World Wide Study Bible
a Bible passage
14. My temptation. That is, “Though ye perceived me to be, in a worldly point of view, a contemptible person, yet ye did not reject me.” He calls it a temptation or trial, because it was a thing not unknown or hidden, and he did not himself attempt to conceal it, as is usually done by ambitious men, who are ashamed of anything about them that may lower them in public estimation. It frequently happens that unworthy persons receive applause, before their true character has been discovered, and shortly afterwards are dismissed with shame and disgrace. But widely different was the case of Paul, who had used no disguise to impose on the Galatians, but had frankly told them what he was.

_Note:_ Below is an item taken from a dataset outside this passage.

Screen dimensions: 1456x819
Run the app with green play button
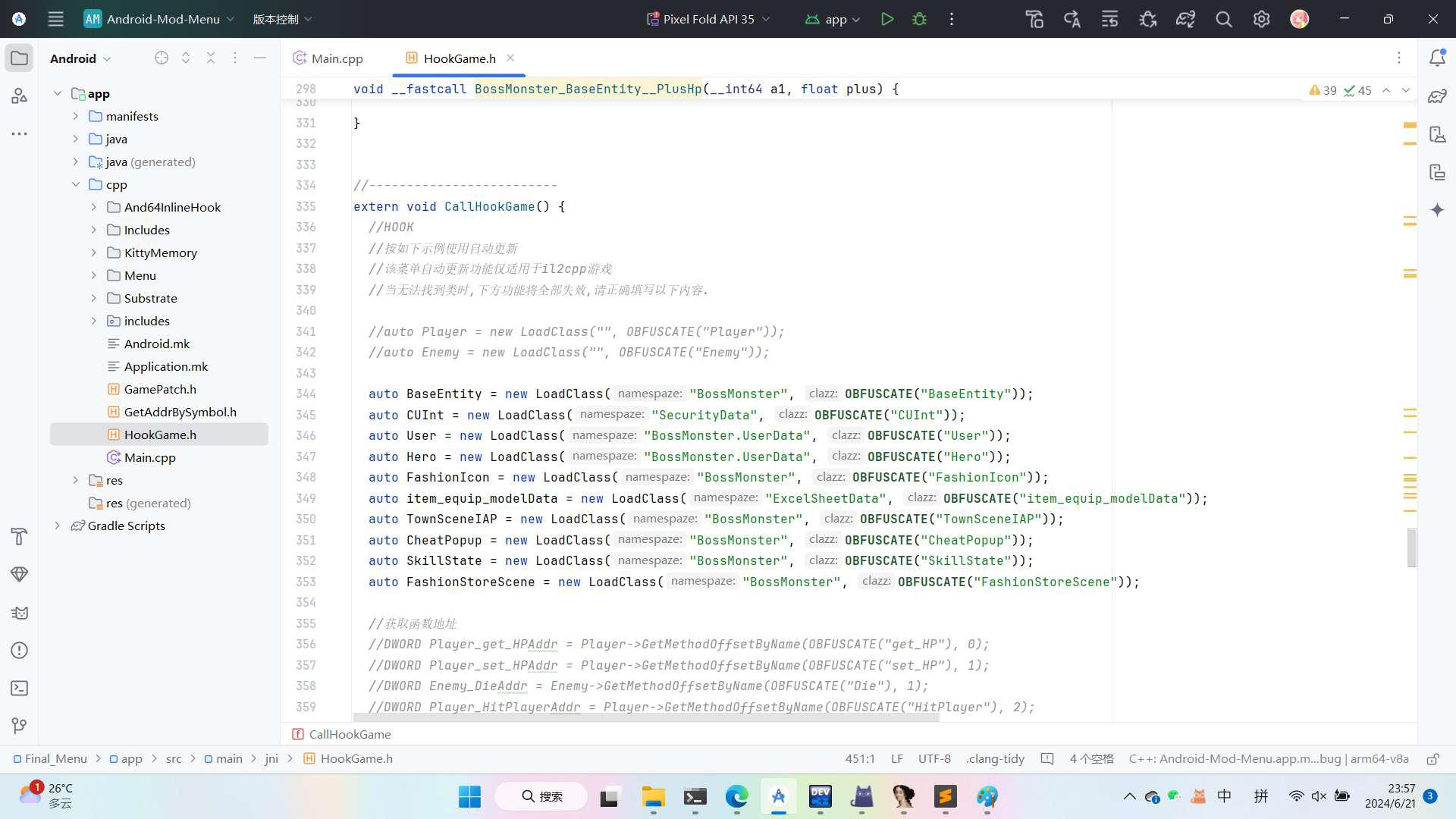click(x=886, y=19)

As an angel of God. In this light every true minister of Christ ought to be regarded. As God employs the services of angels for communicating to us his favors, so godly teachers are divinely raised up to administer to us the most excellent of all blessings, the doctrine of eternal salvation. Not without good reason are they, by whose hands God dispenses to us such a treasure, compared to angels: for they too are the messengers of God, by whose mouth God speaks to us. And this argument is used by Malachi.
“The priest’s lips should keep knowledge, and they should seek the law at his mouth, for he is the messenger of the Lord of hosts.” (Malachi 2:7.)
But the apostle rises still higher, and adds, even as Christ Jesus; for the Lord himself commands that his ministers shall be viewed in the same light as himself.
“He that heareth you heareth me,
and he that despiseth you despiseth me.” (Luke 10:16.)
Nor is this wonderful; for it is in his name that they discharge their embassy, and thus they hold the rank of him in whose room they act. Such is the highly commendatory language which reveals to us at once the majesty of the gospel, and the honorable character of its ministry. If it be the command of Christ that his ministers shall be thus honored, it is certain that contempt of them proceeds from the instigation of the devil; and indeed they never can be despised so long as the word of God is esteemed. In vain do the Papists attempt to hold out this pretext for their own arrogant pretensions. As they are plainly the enemies of Christ, how absurd is it that they should assume the garb, and take to themselves the character, of Christ’s servants! If they wish to obtain the honors of angels, let them perform the duty of angels: if they wish that we should listen to them as to Christ, let them convey to us faithfully his pure word.